• [Directions for this task] Continue the account of the community's year of disease and fatal accidents, picking up after its final sentence.

• [Extracted text]
● ● ●

All fall there had been much sickness and to the dismay of the people diptheria was spreading. Many causes for the situation were advanced. It was said that this disease was always bad when there was a drought and water in the wells became low and contaminated. Another reason for its spread was said to be the practice in schools of collecting all the pencils at the end of the day, and then distributing them again in the morning. The pencils were all mixed together, and the children-as children always do-were putting them in their mouths. Many cases of typhoid were also reported.

There was much of tragedy in the community-many accidents occurred and death reached into numerous homes. Eight-year-old Ray Fitzsimmons drowned in upper mill pond in May. He had been playing in a skiff which was pulled up on the bank. He went to the back of the boat and his weight evidently lifted the front of the boat and it floated away from shore. He fell in and drowned in about nine feet of water.

In July, Cora, the four-year-old daughter of Nic Kock, Allison township farmer, was caught in the sickle of a harvester and horribly mangled. She lived only a few hours.

● ● ●

• [Excerpted records]
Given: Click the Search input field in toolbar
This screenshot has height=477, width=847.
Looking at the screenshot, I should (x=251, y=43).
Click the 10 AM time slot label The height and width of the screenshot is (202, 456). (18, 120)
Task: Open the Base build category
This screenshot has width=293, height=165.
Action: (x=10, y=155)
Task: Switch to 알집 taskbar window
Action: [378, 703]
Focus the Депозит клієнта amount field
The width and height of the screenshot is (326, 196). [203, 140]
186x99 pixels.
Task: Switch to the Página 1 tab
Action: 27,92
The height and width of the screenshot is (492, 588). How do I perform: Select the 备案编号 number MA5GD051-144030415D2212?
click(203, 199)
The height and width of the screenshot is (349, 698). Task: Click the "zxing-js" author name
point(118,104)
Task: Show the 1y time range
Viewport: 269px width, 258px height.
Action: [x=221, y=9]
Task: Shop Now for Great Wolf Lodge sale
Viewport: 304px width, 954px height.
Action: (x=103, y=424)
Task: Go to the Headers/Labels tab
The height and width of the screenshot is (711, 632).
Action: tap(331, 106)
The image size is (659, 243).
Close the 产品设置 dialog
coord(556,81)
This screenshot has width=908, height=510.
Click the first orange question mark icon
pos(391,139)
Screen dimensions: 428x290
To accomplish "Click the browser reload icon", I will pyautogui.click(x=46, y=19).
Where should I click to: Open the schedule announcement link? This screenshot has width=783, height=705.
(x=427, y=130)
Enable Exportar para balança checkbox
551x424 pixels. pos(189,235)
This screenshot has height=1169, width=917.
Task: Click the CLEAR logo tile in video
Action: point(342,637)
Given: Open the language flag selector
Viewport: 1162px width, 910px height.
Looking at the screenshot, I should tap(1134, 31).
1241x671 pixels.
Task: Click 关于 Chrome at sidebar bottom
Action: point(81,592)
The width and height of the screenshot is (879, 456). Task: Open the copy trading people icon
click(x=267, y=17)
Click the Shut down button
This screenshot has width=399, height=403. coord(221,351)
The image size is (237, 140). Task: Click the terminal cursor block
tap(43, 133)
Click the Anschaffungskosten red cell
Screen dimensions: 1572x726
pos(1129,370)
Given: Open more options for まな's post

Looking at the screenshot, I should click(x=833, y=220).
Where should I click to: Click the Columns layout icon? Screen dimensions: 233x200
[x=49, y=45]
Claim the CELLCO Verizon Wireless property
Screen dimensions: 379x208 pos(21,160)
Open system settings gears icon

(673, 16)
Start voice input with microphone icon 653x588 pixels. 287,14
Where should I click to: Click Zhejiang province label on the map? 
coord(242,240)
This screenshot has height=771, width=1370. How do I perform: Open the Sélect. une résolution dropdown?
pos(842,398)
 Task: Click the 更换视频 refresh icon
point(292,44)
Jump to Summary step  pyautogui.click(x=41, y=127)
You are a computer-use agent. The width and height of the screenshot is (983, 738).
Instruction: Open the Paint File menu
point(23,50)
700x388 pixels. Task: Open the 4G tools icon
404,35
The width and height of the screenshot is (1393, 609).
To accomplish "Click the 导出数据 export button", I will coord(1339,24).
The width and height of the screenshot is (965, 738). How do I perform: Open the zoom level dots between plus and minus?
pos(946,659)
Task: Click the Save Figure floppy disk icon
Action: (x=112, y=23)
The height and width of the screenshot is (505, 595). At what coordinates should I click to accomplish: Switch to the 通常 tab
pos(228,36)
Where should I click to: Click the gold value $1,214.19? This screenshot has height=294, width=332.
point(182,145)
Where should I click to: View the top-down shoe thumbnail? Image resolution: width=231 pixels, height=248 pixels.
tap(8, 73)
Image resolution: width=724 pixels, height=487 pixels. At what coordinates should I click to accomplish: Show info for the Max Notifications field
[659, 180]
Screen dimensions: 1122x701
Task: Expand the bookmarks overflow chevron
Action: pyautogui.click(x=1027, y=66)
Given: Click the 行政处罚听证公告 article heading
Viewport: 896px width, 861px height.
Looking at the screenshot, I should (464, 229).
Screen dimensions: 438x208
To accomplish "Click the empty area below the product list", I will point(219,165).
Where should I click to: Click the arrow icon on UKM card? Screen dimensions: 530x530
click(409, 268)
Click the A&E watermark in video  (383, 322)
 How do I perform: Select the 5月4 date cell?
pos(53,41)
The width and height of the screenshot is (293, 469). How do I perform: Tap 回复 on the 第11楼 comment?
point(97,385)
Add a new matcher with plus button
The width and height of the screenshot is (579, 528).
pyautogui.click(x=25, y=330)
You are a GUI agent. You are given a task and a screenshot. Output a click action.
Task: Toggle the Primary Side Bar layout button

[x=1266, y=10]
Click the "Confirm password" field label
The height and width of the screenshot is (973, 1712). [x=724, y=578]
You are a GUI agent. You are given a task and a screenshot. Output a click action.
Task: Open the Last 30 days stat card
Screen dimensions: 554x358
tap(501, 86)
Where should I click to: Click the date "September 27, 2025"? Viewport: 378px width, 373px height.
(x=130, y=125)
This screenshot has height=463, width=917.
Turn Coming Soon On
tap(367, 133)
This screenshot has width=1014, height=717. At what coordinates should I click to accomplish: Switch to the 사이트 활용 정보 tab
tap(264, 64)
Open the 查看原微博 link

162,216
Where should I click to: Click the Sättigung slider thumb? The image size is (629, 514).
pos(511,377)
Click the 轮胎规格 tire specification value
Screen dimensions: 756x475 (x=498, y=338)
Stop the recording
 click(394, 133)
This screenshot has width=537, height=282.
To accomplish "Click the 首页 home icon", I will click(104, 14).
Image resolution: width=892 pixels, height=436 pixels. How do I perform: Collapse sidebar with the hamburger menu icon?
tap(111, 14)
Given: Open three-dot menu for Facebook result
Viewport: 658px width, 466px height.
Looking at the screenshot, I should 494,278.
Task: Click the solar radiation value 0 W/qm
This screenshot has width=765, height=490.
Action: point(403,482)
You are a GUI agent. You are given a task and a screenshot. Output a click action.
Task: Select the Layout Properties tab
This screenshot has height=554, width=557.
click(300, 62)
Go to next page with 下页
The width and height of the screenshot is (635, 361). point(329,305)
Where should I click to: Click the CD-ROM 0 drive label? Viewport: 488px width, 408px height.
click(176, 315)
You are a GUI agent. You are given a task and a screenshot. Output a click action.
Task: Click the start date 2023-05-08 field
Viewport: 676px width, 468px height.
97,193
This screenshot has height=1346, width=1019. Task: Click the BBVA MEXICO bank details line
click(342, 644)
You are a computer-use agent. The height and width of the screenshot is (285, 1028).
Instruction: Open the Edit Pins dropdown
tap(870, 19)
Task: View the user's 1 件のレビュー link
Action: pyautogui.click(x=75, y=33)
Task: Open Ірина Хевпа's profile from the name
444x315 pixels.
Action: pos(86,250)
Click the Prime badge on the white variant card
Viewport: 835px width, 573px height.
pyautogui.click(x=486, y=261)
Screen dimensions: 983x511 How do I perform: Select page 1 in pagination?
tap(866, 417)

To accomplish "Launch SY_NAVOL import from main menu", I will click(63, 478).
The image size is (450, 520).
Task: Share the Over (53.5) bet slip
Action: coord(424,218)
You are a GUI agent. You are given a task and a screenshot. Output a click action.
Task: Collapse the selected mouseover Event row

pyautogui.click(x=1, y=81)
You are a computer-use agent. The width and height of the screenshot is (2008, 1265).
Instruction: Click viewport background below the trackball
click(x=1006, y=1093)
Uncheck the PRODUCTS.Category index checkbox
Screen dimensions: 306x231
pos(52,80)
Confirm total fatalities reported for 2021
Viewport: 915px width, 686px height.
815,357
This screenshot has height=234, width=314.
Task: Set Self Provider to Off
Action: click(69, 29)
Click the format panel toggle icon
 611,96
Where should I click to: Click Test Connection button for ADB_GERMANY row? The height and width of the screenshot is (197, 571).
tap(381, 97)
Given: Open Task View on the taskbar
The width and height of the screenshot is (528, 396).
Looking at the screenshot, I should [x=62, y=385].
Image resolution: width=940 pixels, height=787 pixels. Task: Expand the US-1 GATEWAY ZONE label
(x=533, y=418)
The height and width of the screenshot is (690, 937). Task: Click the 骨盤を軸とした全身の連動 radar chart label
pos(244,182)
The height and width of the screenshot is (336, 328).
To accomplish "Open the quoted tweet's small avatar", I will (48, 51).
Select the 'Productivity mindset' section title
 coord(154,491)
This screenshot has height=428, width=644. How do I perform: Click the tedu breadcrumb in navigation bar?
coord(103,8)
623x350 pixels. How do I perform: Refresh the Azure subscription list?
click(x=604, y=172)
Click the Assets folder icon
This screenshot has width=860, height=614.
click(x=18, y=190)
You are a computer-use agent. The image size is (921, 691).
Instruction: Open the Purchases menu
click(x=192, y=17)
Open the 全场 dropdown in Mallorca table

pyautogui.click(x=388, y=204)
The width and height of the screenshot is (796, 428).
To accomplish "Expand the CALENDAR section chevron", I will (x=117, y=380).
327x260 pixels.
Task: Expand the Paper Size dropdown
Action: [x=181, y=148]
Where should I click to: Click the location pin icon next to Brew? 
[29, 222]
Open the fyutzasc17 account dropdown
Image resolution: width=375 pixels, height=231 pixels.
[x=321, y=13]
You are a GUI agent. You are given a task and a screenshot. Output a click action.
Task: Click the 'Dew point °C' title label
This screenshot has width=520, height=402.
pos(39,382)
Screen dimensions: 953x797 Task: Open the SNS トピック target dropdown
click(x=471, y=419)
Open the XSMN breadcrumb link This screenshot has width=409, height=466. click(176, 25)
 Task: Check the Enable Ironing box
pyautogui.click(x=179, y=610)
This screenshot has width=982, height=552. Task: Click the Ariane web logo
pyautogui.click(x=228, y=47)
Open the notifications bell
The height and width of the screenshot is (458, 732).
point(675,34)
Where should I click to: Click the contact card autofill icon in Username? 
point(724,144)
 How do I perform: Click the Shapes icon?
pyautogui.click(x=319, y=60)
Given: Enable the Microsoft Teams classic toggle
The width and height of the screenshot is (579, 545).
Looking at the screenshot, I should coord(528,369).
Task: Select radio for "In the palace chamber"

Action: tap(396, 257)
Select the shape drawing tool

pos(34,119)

● ● ●

• [Reply to the task]
In December little 13-year-old Ellen Carlson was skating on upper mill pond. The ice broke under her weight and she drowned. It was near midnight when her body was recovered.

Rock Rapids was served in 1894 by a privately owned water company. The company had wells north of town near Moon creek, and a pump house at the end of Boone Street. The system was powered by a steam engine-and it had a very unpleasant whistle that could be sounded when people were to quit using water-or when they could begin using it. The company was managed by H.B. Pierce, local attorney, abstractor and insurance and land man.

In May it looked as though the plant would have to shut down because of the coal miners strike. Coal was just not available. Pierce had written and wired all over the country trying to get coal, but could find none. He did find one company which said it had hired men, was mounting gatling guns around its mine and would start operations in the near future. In Rock Rapids it was reported there was only enough coal to keep the plant operating for a week.

In mid-summer the Illinois people who owned the water system leased it to E.C. Rohr, who would manage it, and Gus Weber, who had been the operating engineer since the system was installed.

The fate of the water works was very much in doubt. In November a party of men from Peru, Ind., offered to buy the water works and put in a new electric system, if the community would grant them a franchise for both systems. Mayor Greenleaf wouldn't go along with this. He believed that such franchise should be kept by the town and that the town should built its own electric system.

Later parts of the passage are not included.